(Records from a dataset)
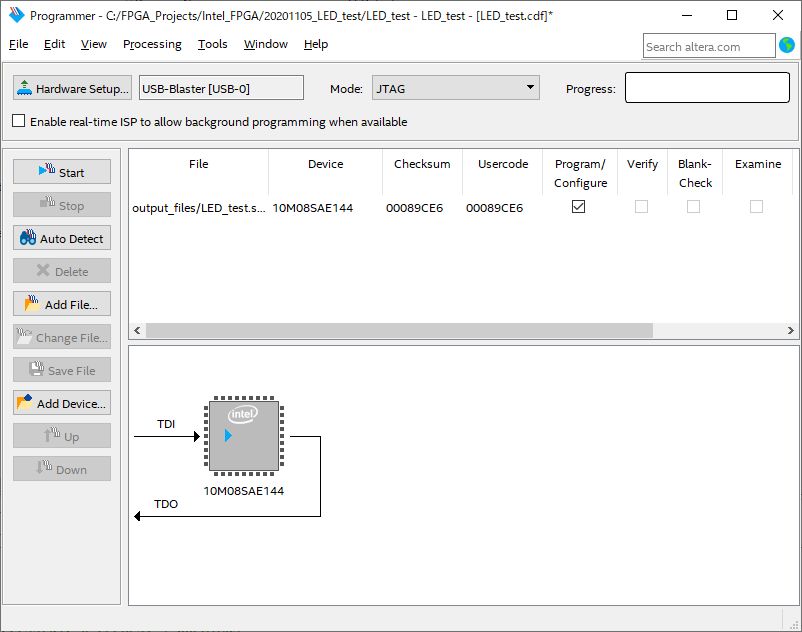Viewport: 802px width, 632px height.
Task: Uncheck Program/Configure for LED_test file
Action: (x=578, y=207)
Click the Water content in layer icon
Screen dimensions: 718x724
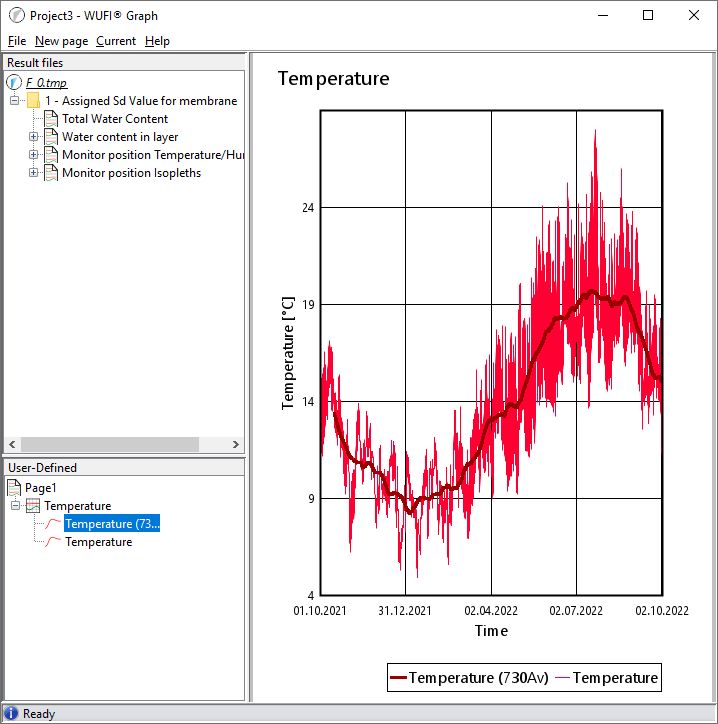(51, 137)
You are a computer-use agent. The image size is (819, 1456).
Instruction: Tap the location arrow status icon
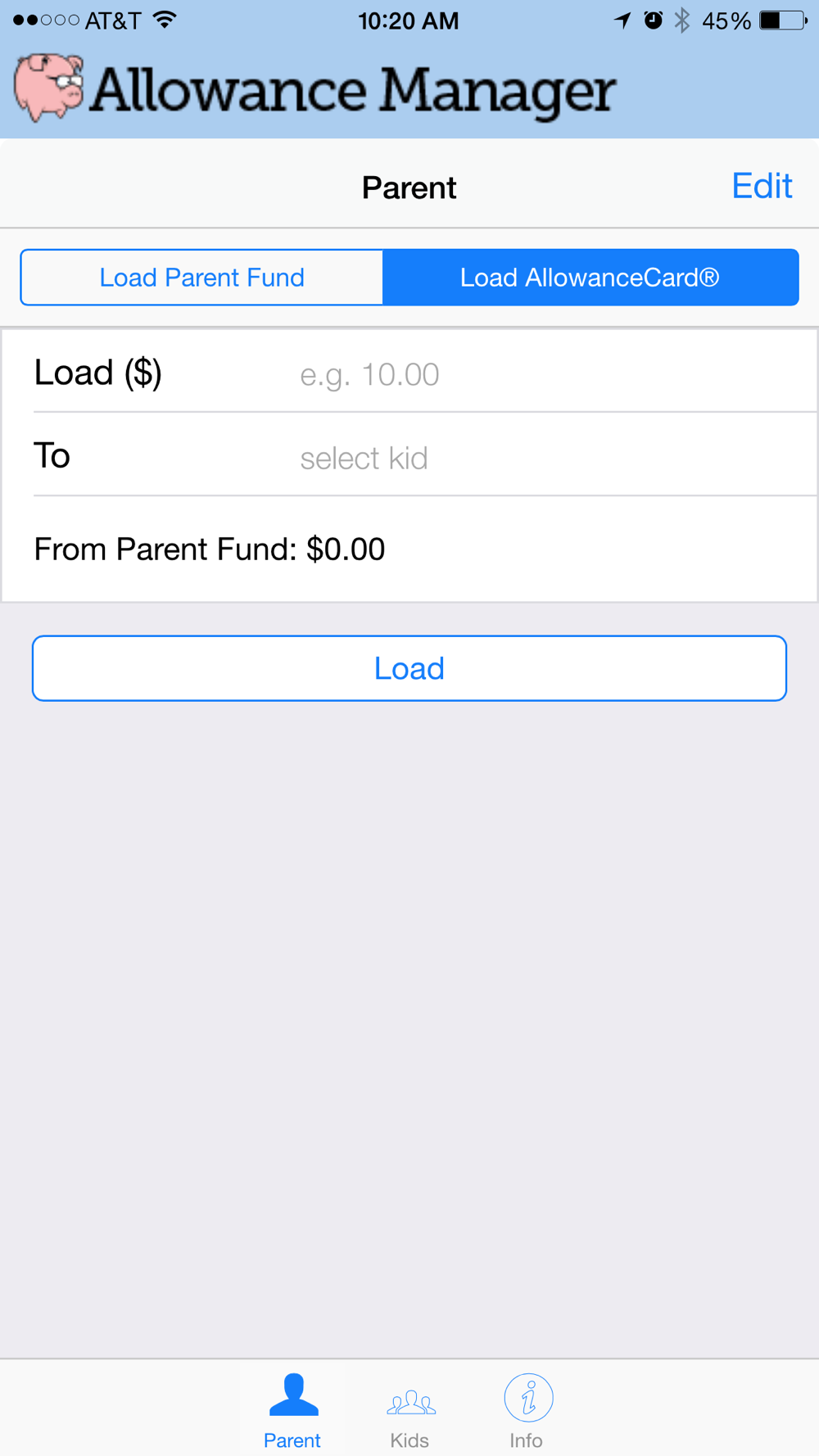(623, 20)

**Stated exercise:** Update the lines above by changing "icon" to "button" and keeping everything else the same. Leave the pictures out of your answer.

**Reply to the exercise:**
Viewport: 802px width, 632px height.
Task: Uncheck Program/Configure for LED_test file
Action: (x=578, y=207)
Click the Water content in layer button
Screen dimensions: 718x724
(51, 137)
You are a computer-use agent. The image size is (819, 1456).
Instruction: Tap the location arrow status button
(623, 20)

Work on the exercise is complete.